For a video of how to use these slides and to make your own, click here. To see my daily check-in slides and copy them, click here.

Breaking up reading into small chunks woven with visuals, audio, and questions: During class, I can read or students can read. After I’ve modeled reading and analysis questions, students are able to continue this process of independent or group work. Embedded audio on the slides of the text being read makes a huge difference. Students can use this to help them pace and model pronunciation.

Data collection: After the session is complete, I can export a spreadsheet of all the student responses. It shows me their answers and time spent on slides. It saves time and gives me a good idea about which students may need to review the material.

Integration of other tools: Another very useful feature is the ability to integrate a variety of other tools. If you use Flipgrid or Edpuzzle or any other website, you can add that directly into the Pear Deck, and students don’t have to go to different locations for the lesson.

Slide templates and lesson design: Don't reinvent the wheel. Keep slides fresh and interesting to increase engagement. SlidesMania provides free slide templates. Combining a unique template with Pear Deck questions allows the presentation to be interesting, connected, and current.

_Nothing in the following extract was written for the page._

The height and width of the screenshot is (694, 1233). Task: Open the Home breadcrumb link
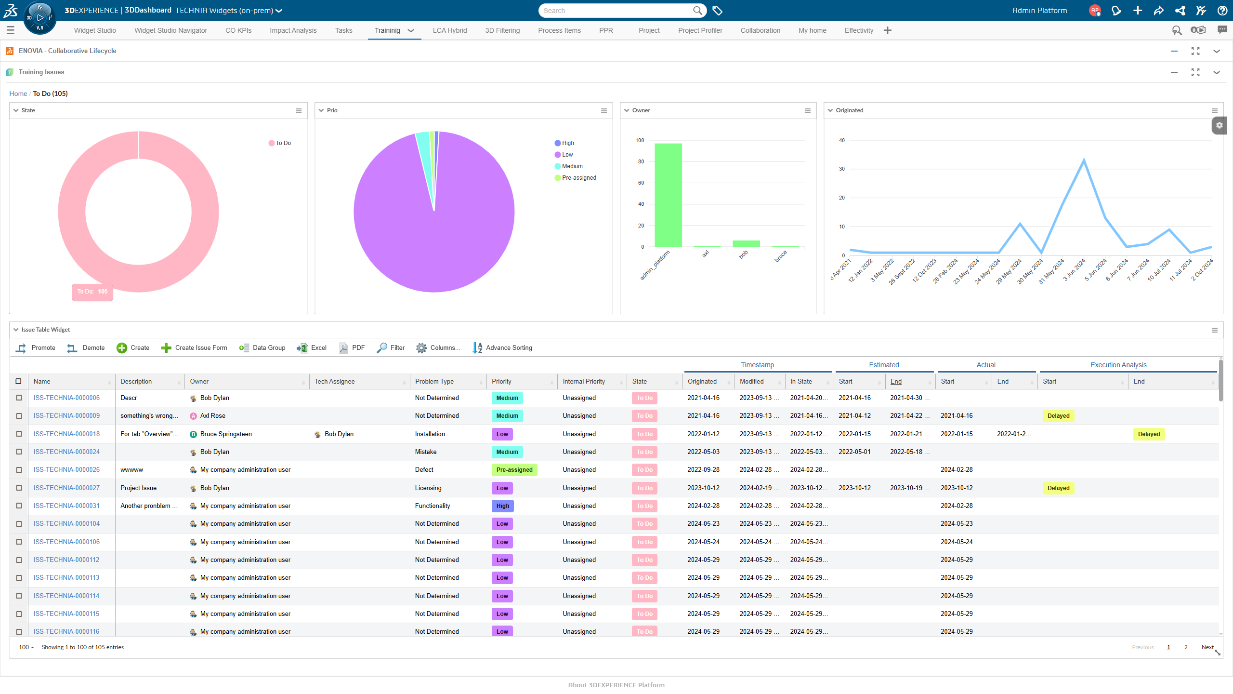(x=18, y=93)
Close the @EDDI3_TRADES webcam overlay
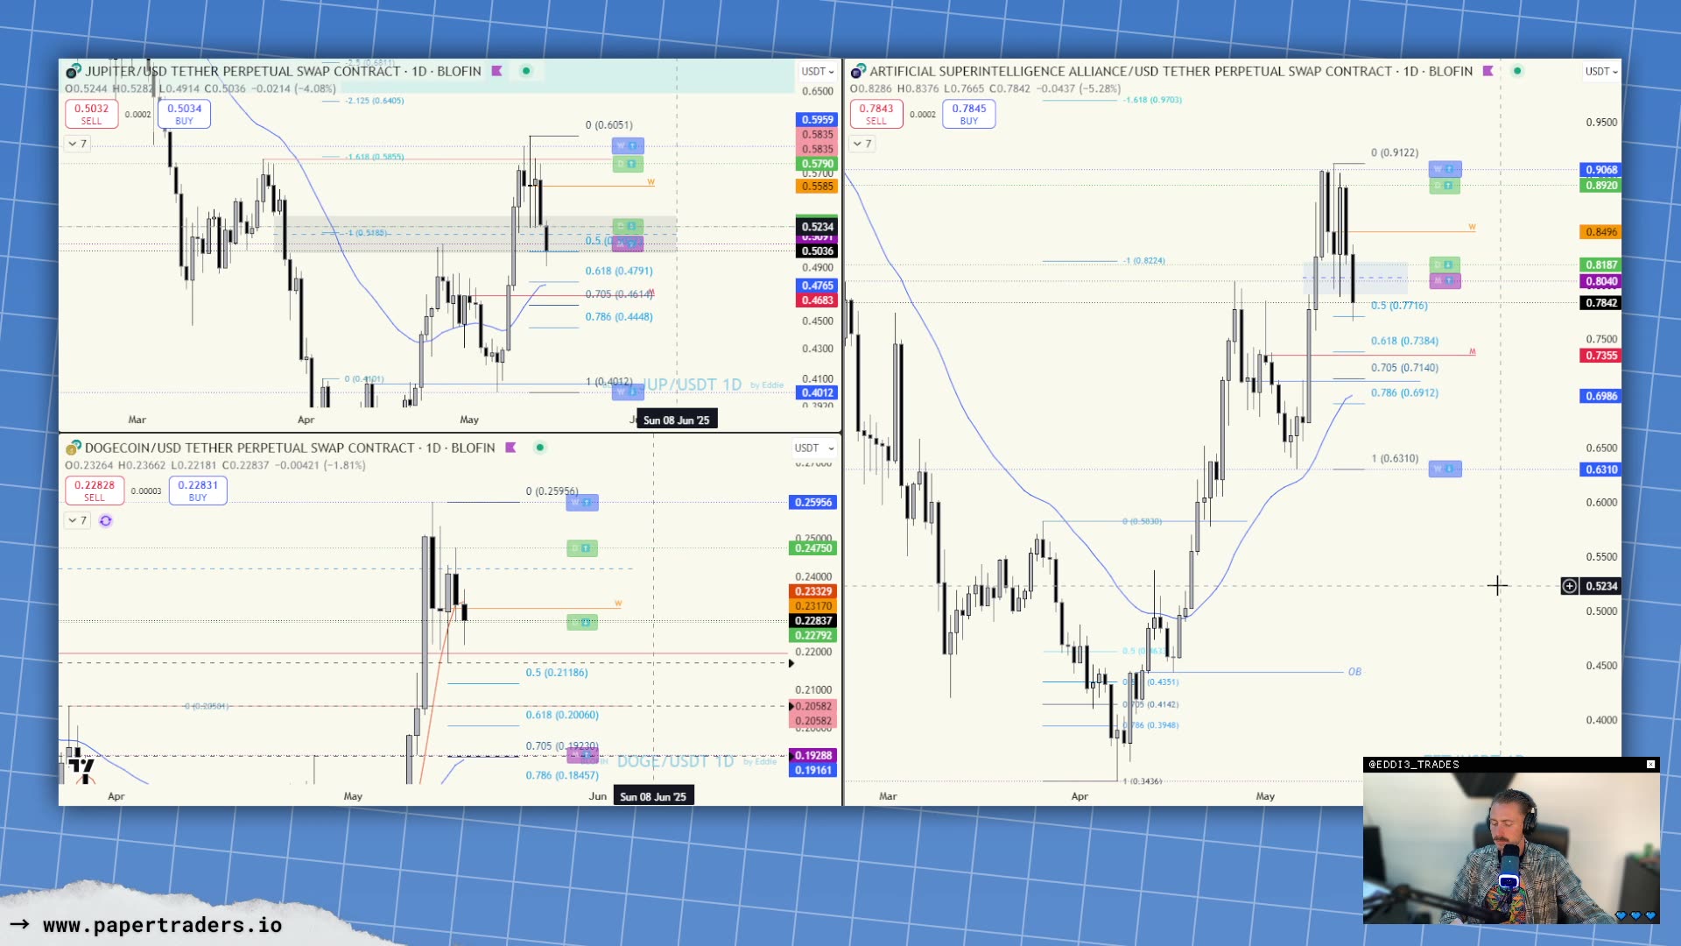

Using Pear Deck has provided a structure that my students know and recognize while providing freedom for moving from teacher led to student paced and large group to small. It also makes embedding other links, resources, and content a snap. Predesigned slides and questions support designing a lesson. There are all types of questions and activities already loaded into Pear Deck, and you can alter them as needed. The free version of Pear Deck is amazing and will do just about anything you'd need, with the exception of data exportation and drawing.